Items from a dataset:
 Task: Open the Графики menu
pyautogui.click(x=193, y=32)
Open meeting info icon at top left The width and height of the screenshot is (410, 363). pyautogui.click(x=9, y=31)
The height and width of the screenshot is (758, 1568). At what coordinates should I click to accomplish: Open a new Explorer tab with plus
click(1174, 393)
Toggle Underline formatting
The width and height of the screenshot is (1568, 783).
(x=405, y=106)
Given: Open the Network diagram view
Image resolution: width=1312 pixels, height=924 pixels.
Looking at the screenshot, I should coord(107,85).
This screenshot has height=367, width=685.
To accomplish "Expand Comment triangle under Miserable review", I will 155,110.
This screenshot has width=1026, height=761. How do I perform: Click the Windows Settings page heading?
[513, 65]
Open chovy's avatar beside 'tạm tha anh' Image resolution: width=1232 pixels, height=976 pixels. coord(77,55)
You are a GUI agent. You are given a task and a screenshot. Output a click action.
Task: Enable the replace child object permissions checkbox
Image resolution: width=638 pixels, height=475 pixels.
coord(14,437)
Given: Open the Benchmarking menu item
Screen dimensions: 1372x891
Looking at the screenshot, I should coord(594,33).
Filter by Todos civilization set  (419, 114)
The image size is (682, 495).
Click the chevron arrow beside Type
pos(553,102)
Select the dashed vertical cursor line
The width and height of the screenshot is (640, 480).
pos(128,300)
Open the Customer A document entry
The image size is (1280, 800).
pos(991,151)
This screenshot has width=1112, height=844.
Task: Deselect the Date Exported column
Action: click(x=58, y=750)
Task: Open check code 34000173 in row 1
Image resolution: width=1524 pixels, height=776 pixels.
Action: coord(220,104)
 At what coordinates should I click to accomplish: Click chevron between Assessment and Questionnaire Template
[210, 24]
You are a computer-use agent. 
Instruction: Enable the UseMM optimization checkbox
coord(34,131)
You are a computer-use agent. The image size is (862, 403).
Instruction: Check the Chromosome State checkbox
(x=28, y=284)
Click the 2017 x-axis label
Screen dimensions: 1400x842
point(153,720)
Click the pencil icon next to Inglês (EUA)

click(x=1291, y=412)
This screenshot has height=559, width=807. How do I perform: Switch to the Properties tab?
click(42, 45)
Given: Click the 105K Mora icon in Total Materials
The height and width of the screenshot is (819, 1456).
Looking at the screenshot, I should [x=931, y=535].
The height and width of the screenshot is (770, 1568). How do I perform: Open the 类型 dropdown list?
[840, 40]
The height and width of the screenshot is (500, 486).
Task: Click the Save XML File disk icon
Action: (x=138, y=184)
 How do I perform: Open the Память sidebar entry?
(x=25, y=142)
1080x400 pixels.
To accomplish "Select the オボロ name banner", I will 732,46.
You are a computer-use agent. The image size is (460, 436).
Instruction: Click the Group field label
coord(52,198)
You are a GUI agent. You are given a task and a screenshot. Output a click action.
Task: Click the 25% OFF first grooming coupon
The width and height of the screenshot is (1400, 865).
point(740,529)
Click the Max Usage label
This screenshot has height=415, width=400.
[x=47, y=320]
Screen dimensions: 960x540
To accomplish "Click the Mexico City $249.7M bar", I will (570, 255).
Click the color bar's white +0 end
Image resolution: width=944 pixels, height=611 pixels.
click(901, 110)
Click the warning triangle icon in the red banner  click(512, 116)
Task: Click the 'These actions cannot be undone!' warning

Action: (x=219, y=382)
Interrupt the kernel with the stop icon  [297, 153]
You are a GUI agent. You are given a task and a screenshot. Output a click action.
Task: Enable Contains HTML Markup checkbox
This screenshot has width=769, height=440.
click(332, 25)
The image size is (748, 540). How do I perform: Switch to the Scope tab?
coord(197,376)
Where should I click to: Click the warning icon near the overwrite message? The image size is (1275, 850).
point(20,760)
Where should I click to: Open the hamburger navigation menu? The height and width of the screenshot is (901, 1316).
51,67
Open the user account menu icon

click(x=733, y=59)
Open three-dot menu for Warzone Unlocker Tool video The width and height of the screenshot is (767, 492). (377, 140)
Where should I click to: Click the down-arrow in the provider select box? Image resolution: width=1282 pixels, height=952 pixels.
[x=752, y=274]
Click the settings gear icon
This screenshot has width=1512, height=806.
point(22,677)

**Work to be completed**. All of the entries above should be output exactly as they are.

**Exercise output**.
 Task: Open the Графики menu
pyautogui.click(x=193, y=32)
Open meeting info icon at top left The width and height of the screenshot is (410, 363). pyautogui.click(x=9, y=31)
The height and width of the screenshot is (758, 1568). At what coordinates should I click to accomplish: Open a new Explorer tab with plus
click(1174, 393)
Toggle Underline formatting
The width and height of the screenshot is (1568, 783).
(x=405, y=106)
Given: Open the Network diagram view
Image resolution: width=1312 pixels, height=924 pixels.
Looking at the screenshot, I should coord(107,85).
This screenshot has height=367, width=685.
To accomplish "Expand Comment triangle under Miserable review", I will 155,110.
This screenshot has width=1026, height=761. How do I perform: Click the Windows Settings page heading?
[513, 65]
Open chovy's avatar beside 'tạm tha anh' Image resolution: width=1232 pixels, height=976 pixels. coord(77,55)
You are a GUI agent. You are given a task and a screenshot. Output a click action.
Task: Enable the replace child object permissions checkbox
Image resolution: width=638 pixels, height=475 pixels.
coord(14,437)
Given: Open the Benchmarking menu item
Screen dimensions: 1372x891
Looking at the screenshot, I should coord(594,33).
Filter by Todos civilization set  (419, 114)
The image size is (682, 495).
Click the chevron arrow beside Type
pos(553,102)
Select the dashed vertical cursor line
The width and height of the screenshot is (640, 480).
pos(128,300)
Open the Customer A document entry
The image size is (1280, 800).
pos(991,151)
This screenshot has width=1112, height=844.
Task: Deselect the Date Exported column
Action: click(x=58, y=750)
Task: Open check code 34000173 in row 1
Image resolution: width=1524 pixels, height=776 pixels.
Action: coord(220,104)
 At what coordinates should I click to accomplish: Click chevron between Assessment and Questionnaire Template
[210, 24]
You are a computer-use agent. 
Instruction: Enable the UseMM optimization checkbox
coord(34,131)
You are a computer-use agent. The image size is (862, 403).
Instruction: Check the Chromosome State checkbox
(x=28, y=284)
Click the 2017 x-axis label
Screen dimensions: 1400x842
point(153,720)
Click the pencil icon next to Inglês (EUA)

click(x=1291, y=412)
This screenshot has height=559, width=807. How do I perform: Switch to the Properties tab?
click(42, 45)
Given: Click the 105K Mora icon in Total Materials
The height and width of the screenshot is (819, 1456).
Looking at the screenshot, I should [x=931, y=535].
The height and width of the screenshot is (770, 1568). How do I perform: Open the 类型 dropdown list?
[840, 40]
The height and width of the screenshot is (500, 486).
Task: Click the Save XML File disk icon
Action: (x=138, y=184)
 How do I perform: Open the Память sidebar entry?
(x=25, y=142)
1080x400 pixels.
To accomplish "Select the オボロ name banner", I will 732,46.
You are a computer-use agent. The image size is (460, 436).
Instruction: Click the Group field label
coord(52,198)
You are a GUI agent. You are given a task and a screenshot. Output a click action.
Task: Click the 25% OFF first grooming coupon
The width and height of the screenshot is (1400, 865).
point(740,529)
Click the Max Usage label
This screenshot has height=415, width=400.
[x=47, y=320]
Screen dimensions: 960x540
To accomplish "Click the Mexico City $249.7M bar", I will (570, 255).
Click the color bar's white +0 end
Image resolution: width=944 pixels, height=611 pixels.
click(901, 110)
Click the warning triangle icon in the red banner  click(512, 116)
Task: Click the 'These actions cannot be undone!' warning

Action: (x=219, y=382)
Interrupt the kernel with the stop icon  [297, 153]
You are a GUI agent. You are given a task and a screenshot. Output a click action.
Task: Enable Contains HTML Markup checkbox
This screenshot has width=769, height=440.
click(332, 25)
The image size is (748, 540). How do I perform: Switch to the Scope tab?
coord(197,376)
Where should I click to: Click the warning icon near the overwrite message? The image size is (1275, 850).
point(20,760)
Where should I click to: Open the hamburger navigation menu? The height and width of the screenshot is (901, 1316).
51,67
Open the user account menu icon

click(x=733, y=59)
Open three-dot menu for Warzone Unlocker Tool video The width and height of the screenshot is (767, 492). (377, 140)
Where should I click to: Click the down-arrow in the provider select box? Image resolution: width=1282 pixels, height=952 pixels.
[x=752, y=274]
Click the settings gear icon
This screenshot has width=1512, height=806.
point(22,677)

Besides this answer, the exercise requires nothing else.